(Material for the task Opens)

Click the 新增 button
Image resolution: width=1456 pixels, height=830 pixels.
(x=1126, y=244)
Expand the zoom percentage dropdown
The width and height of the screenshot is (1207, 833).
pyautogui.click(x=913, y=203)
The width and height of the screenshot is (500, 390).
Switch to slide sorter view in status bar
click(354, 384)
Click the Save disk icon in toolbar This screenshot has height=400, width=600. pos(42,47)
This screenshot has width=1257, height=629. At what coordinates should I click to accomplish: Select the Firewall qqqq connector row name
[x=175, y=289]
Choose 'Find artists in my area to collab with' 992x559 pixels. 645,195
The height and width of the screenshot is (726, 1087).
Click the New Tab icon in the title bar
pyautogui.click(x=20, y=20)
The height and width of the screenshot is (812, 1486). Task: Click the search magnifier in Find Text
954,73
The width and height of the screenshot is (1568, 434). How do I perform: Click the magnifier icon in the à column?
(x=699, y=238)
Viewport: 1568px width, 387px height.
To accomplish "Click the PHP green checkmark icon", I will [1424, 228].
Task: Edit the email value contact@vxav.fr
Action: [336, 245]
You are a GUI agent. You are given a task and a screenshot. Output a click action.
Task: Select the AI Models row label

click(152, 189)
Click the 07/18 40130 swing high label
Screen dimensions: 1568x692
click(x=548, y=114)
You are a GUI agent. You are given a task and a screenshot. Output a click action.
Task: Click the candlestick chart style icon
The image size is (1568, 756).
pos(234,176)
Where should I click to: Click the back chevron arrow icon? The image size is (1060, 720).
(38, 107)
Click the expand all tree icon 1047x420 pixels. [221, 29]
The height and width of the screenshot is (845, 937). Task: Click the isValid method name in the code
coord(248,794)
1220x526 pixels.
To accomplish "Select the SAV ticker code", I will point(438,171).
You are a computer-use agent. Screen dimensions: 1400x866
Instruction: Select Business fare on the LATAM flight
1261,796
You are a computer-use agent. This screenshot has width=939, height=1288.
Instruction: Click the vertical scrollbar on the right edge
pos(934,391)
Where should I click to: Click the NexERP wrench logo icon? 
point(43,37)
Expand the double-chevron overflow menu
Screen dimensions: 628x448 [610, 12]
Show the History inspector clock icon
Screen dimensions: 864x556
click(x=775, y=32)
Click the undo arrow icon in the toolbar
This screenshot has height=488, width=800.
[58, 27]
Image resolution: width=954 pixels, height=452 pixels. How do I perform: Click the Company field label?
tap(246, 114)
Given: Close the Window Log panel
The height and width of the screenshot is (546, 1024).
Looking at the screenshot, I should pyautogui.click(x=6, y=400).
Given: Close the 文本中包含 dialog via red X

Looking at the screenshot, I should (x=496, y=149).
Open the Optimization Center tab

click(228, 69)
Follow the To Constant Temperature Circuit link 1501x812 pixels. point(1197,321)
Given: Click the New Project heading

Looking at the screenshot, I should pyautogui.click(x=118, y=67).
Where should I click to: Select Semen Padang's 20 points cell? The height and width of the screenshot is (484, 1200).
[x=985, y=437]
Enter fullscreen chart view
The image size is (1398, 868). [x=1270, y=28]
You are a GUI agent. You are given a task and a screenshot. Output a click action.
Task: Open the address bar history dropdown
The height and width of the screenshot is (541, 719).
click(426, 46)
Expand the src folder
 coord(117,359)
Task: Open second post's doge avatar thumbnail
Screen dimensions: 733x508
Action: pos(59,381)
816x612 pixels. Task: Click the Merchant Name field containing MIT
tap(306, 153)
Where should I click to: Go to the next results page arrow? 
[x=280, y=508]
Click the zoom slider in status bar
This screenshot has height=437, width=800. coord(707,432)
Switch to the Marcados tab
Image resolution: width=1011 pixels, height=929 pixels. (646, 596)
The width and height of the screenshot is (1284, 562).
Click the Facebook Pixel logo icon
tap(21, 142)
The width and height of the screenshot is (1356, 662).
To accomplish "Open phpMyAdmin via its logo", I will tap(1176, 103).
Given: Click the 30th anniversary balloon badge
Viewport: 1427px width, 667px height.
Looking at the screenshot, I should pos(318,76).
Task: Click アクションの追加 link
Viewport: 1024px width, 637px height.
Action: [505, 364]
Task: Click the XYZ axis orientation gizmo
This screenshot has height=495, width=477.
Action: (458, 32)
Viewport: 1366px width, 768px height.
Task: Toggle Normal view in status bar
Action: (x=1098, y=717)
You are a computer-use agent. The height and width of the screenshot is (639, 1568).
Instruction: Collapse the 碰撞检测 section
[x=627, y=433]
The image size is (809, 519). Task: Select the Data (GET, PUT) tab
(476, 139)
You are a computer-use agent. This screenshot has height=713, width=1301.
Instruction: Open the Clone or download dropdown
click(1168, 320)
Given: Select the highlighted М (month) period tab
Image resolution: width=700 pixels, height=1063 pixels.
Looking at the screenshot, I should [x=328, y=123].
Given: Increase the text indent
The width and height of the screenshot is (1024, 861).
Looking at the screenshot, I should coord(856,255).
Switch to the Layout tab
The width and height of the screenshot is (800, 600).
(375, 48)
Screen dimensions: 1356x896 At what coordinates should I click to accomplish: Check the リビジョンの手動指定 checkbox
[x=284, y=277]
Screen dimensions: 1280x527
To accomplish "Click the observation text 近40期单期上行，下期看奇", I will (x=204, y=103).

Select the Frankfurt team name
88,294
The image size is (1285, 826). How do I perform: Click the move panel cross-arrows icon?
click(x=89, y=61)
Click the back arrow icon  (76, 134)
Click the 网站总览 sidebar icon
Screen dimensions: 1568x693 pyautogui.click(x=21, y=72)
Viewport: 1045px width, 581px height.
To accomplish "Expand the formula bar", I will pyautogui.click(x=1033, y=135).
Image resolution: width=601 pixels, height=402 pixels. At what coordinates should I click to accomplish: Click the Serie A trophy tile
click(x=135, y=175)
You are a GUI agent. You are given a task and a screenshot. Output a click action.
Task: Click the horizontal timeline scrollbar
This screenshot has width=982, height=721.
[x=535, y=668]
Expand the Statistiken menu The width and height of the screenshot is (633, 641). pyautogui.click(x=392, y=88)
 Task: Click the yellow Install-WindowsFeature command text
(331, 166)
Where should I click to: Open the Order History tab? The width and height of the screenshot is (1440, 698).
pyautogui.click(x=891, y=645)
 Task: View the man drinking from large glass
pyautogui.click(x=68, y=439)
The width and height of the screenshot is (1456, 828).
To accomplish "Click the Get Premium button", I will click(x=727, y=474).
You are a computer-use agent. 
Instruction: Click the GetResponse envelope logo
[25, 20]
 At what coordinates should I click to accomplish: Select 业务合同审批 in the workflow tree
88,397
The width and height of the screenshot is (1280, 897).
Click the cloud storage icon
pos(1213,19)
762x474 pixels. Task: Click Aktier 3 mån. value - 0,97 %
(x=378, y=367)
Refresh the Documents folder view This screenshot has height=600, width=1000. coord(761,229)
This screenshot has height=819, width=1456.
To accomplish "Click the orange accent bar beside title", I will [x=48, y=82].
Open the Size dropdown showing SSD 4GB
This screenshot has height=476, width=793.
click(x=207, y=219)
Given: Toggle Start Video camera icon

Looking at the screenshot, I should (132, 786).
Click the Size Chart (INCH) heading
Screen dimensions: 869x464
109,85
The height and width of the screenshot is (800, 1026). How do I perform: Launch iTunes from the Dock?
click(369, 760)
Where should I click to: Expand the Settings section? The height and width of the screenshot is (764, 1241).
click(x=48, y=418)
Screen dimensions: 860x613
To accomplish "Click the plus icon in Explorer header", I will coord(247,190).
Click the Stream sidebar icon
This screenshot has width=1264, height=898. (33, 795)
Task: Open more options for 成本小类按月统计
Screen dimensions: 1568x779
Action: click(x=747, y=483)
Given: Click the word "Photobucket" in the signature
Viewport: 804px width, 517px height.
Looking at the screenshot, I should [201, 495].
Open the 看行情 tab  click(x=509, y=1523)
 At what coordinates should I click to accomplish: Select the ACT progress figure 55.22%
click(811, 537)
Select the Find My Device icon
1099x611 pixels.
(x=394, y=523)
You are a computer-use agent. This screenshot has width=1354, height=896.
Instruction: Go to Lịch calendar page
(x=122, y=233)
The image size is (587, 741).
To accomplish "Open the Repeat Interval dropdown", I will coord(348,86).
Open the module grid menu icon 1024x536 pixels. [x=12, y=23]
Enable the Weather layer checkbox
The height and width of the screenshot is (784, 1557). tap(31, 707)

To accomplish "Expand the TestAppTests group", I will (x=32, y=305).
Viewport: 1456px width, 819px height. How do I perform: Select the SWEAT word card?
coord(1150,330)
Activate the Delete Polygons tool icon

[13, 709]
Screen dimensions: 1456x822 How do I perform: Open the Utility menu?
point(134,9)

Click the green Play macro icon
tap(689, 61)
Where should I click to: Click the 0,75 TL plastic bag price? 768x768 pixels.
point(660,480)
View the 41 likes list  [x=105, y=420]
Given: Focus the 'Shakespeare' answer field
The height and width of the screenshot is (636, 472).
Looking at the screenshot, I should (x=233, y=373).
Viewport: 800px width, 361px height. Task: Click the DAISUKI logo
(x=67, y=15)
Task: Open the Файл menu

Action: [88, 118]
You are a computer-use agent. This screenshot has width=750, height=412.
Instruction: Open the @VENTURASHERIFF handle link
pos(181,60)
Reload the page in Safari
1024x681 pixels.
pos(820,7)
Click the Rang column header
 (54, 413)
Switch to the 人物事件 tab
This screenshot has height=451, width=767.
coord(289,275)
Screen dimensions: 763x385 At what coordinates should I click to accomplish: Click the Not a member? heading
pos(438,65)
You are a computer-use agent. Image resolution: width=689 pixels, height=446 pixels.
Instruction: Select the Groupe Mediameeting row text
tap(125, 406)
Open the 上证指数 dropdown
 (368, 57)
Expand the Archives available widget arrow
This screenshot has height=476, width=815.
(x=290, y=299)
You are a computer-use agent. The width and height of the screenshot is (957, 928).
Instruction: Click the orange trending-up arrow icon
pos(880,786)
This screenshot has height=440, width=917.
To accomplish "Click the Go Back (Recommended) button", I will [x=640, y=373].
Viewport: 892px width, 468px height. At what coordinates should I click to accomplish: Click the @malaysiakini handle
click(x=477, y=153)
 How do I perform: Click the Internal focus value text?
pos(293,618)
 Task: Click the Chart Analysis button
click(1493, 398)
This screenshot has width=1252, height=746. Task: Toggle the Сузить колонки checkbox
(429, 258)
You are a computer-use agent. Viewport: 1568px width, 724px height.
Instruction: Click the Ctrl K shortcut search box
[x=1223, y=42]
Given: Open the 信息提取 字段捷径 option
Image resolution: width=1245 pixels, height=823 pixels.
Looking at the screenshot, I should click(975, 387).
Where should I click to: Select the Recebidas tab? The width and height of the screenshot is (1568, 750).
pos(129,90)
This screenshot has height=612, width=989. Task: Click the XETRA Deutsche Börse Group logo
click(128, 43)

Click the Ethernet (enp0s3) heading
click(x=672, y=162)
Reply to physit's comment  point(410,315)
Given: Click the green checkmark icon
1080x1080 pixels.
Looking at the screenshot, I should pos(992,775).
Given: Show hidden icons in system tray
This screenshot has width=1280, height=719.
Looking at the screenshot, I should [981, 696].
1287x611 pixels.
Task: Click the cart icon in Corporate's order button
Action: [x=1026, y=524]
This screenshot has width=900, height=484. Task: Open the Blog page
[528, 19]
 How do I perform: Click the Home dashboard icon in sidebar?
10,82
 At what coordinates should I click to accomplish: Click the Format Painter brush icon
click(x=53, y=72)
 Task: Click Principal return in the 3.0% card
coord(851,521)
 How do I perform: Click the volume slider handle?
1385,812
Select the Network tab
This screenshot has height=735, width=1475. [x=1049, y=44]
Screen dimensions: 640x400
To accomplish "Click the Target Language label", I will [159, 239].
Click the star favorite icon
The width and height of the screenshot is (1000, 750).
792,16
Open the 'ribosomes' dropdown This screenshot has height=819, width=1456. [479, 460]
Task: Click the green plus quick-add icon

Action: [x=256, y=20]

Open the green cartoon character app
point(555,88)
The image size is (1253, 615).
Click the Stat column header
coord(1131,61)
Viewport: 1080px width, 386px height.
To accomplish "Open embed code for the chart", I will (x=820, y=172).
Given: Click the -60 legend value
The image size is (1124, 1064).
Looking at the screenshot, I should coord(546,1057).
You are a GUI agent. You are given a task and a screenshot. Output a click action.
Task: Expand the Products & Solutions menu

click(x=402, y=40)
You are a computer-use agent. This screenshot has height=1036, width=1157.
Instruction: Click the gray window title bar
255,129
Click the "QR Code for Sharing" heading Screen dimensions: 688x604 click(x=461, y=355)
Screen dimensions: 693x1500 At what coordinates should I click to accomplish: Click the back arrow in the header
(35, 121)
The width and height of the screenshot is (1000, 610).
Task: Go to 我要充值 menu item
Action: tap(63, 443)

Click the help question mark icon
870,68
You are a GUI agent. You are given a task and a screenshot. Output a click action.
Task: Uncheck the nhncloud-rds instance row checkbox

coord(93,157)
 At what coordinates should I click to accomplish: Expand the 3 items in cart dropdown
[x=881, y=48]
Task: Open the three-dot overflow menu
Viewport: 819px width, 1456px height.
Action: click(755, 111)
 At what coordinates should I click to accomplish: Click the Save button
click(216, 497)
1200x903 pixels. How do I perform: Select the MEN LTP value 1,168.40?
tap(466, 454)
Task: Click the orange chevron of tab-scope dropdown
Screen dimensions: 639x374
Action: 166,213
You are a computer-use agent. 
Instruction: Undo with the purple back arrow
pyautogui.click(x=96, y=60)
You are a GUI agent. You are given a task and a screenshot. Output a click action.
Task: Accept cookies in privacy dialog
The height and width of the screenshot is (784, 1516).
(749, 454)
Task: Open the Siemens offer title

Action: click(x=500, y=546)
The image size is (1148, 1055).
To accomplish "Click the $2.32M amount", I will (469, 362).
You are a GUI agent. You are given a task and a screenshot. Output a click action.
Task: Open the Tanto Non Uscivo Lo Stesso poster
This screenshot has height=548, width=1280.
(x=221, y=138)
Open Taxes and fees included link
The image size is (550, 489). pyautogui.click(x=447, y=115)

(Material for the task Closes)

Precisely reproduce the lines of the entries, beginning at the first and ending at the one containing "1220x526 pixels.". Add nothing.

Click the 新增 button
Image resolution: width=1456 pixels, height=830 pixels.
(x=1126, y=244)
Expand the zoom percentage dropdown
The width and height of the screenshot is (1207, 833).
pyautogui.click(x=913, y=203)
The width and height of the screenshot is (500, 390).
Switch to slide sorter view in status bar
click(354, 384)
Click the Save disk icon in toolbar This screenshot has height=400, width=600. pos(42,47)
This screenshot has width=1257, height=629. At what coordinates should I click to accomplish: Select the Firewall qqqq connector row name
[x=175, y=289]
Choose 'Find artists in my area to collab with' 992x559 pixels. 645,195
The height and width of the screenshot is (726, 1087).
Click the New Tab icon in the title bar
pyautogui.click(x=20, y=20)
The height and width of the screenshot is (812, 1486). Task: Click the search magnifier in Find Text
954,73
The width and height of the screenshot is (1568, 434). How do I perform: Click the magnifier icon in the à column?
(x=699, y=238)
Viewport: 1568px width, 387px height.
To accomplish "Click the PHP green checkmark icon", I will [1424, 228].
Task: Edit the email value contact@vxav.fr
Action: [336, 245]
You are a GUI agent. You are given a task and a screenshot. Output a click action.
Task: Select the AI Models row label

click(152, 189)
Click the 07/18 40130 swing high label
Screen dimensions: 1568x692
click(x=548, y=114)
You are a GUI agent. You are given a task and a screenshot. Output a click action.
Task: Click the candlestick chart style icon
The image size is (1568, 756).
pos(234,176)
Where should I click to: Click the back chevron arrow icon? The image size is (1060, 720).
(38, 107)
Click the expand all tree icon 1047x420 pixels. [221, 29]
The height and width of the screenshot is (845, 937). Task: Click the isValid method name in the code
coord(248,794)
1220x526 pixels.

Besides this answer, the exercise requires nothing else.